When I first noticed this book I realised I had read very few works of fiction set in ancient times. The book description told me the story took place in the classical Roman era and, as a fan of historical fiction and former university student of Latin, I decided to broaden my experience. After reading The Sign of the Eagle, I am very glad I made that choice.
The story is based on a treasonous plot against the Emperor Vespasian, which leads to murders and kidnapping. The whole narrative is infused with mystery and suspense.
The novel centres on Macha Carataca, a red-haired British Celt, who was forcibly moved from her homeland to Italy as a child and raised as a Roman. It is not only her exotic appearance that makes her stand out among the locals, many of whom look down on her. She is an intelligent and cultivated woman, with moral courage that circumstances soon drive her to balance with physical bravery. The author draws Macha in a mixture of bold and subtle strokes, engaging the reader’s empathy.

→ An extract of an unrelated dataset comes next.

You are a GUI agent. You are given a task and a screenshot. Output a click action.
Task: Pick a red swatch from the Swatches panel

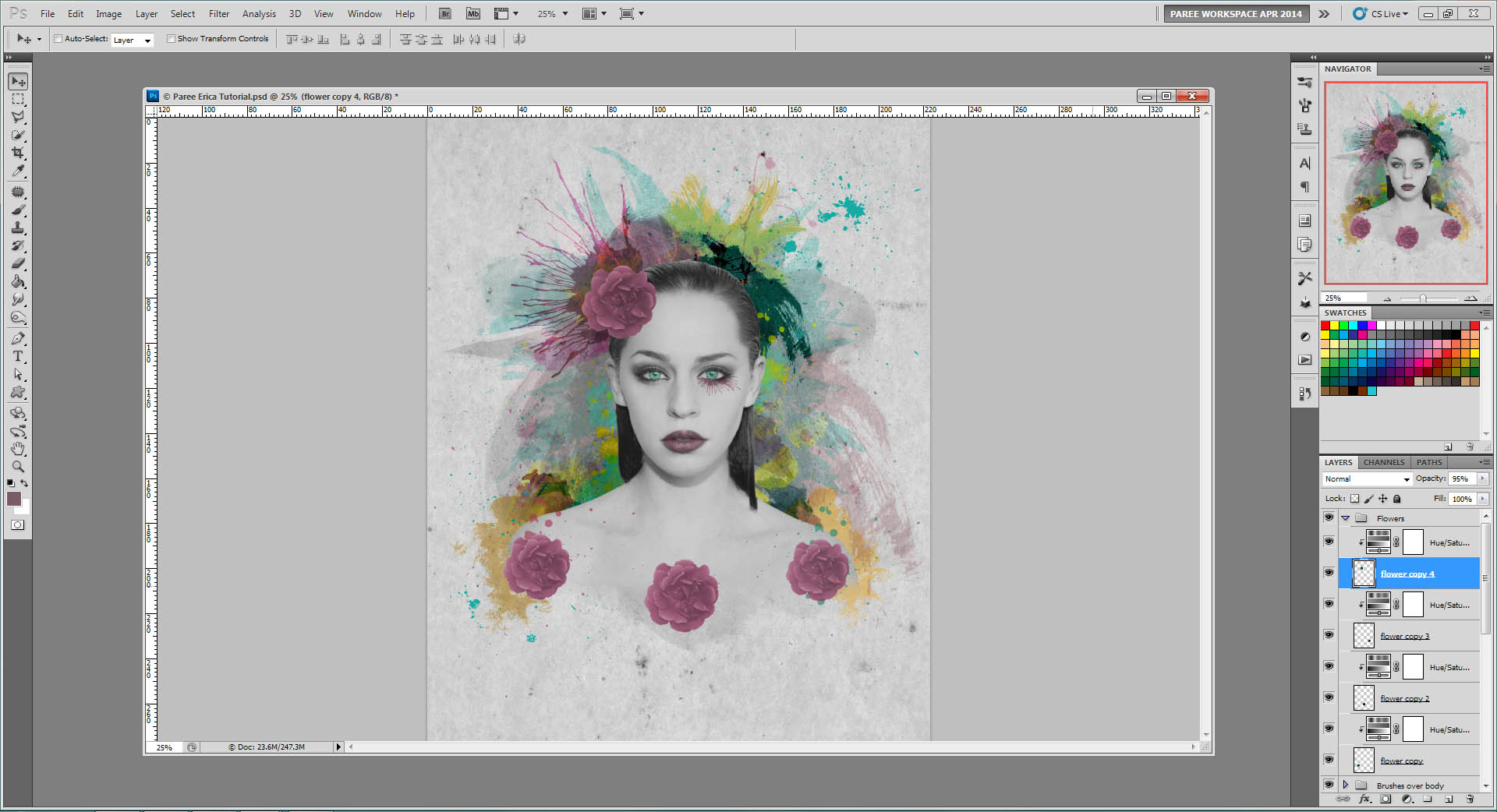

I admire the way the author depicts the time and place by putting a carefully worded phrase or sentence here and there without detracting from the focus on the story. Small details of clothing, food, furniture, architectural features and other things all keep the reader immersed in the ancient Roman world. Authorial knowledge of the times and customs is surely felt, without any sense of authorial intrusion into the narration.
For anyone prone to confusion over the Latin names, the author has provided a handy list of the places mentioned with today’s equivalent word, and a list of Dramatis Personae to remind us who each character is.